(Dataset entries)
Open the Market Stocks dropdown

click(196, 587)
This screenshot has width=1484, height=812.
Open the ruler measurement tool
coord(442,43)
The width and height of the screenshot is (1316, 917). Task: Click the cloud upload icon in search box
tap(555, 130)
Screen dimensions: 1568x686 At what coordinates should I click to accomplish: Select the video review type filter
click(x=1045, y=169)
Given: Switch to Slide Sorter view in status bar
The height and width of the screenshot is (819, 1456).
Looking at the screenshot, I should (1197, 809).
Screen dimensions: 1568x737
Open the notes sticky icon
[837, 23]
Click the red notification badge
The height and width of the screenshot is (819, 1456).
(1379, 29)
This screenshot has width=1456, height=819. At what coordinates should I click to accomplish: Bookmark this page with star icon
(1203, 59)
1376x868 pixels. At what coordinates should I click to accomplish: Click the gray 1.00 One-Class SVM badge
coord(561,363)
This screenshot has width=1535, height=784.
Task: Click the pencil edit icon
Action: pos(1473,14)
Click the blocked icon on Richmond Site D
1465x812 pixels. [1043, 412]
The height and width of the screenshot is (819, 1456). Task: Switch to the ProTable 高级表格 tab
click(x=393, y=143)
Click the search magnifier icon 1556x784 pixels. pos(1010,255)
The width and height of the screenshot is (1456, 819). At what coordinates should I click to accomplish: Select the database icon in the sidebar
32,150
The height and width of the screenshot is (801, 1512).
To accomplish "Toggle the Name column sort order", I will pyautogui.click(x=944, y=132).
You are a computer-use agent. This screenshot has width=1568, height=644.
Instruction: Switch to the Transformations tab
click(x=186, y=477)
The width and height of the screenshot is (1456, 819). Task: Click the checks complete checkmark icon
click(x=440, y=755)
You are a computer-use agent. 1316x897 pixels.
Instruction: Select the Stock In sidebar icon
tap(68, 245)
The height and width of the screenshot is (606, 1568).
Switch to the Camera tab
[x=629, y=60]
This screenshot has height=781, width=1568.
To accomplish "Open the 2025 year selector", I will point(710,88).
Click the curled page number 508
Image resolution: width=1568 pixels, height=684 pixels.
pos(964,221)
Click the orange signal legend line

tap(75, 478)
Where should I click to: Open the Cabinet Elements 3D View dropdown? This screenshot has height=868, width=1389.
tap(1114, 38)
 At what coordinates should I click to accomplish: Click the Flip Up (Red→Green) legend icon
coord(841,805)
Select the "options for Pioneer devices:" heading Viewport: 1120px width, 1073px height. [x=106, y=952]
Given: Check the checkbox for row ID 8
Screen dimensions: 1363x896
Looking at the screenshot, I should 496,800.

_Problem statement_
All lines from the one with "ProTable 高级表格 tab" through the end of the records need to be copied exactly, and no other lines.

_Task output_
The height and width of the screenshot is (819, 1456). Task: Switch to the ProTable 高级表格 tab
click(x=393, y=143)
Click the search magnifier icon 1556x784 pixels. pos(1010,255)
The width and height of the screenshot is (1456, 819). At what coordinates should I click to accomplish: Select the database icon in the sidebar
32,150
The height and width of the screenshot is (801, 1512).
To accomplish "Toggle the Name column sort order", I will pyautogui.click(x=944, y=132).
You are a computer-use agent. This screenshot has width=1568, height=644.
Instruction: Switch to the Transformations tab
click(x=186, y=477)
The width and height of the screenshot is (1456, 819). Task: Click the checks complete checkmark icon
click(x=440, y=755)
You are a computer-use agent. 1316x897 pixels.
Instruction: Select the Stock In sidebar icon
tap(68, 245)
The height and width of the screenshot is (606, 1568).
Switch to the Camera tab
[x=629, y=60]
This screenshot has height=781, width=1568.
To accomplish "Open the 2025 year selector", I will point(710,88).
Click the curled page number 508
Image resolution: width=1568 pixels, height=684 pixels.
pos(964,221)
Click the orange signal legend line

tap(75, 478)
Where should I click to: Open the Cabinet Elements 3D View dropdown? This screenshot has height=868, width=1389.
tap(1114, 38)
 At what coordinates should I click to accomplish: Click the Flip Up (Red→Green) legend icon
coord(841,805)
Select the "options for Pioneer devices:" heading Viewport: 1120px width, 1073px height. [x=106, y=952]
Given: Check the checkbox for row ID 8
Screen dimensions: 1363x896
Looking at the screenshot, I should 496,800.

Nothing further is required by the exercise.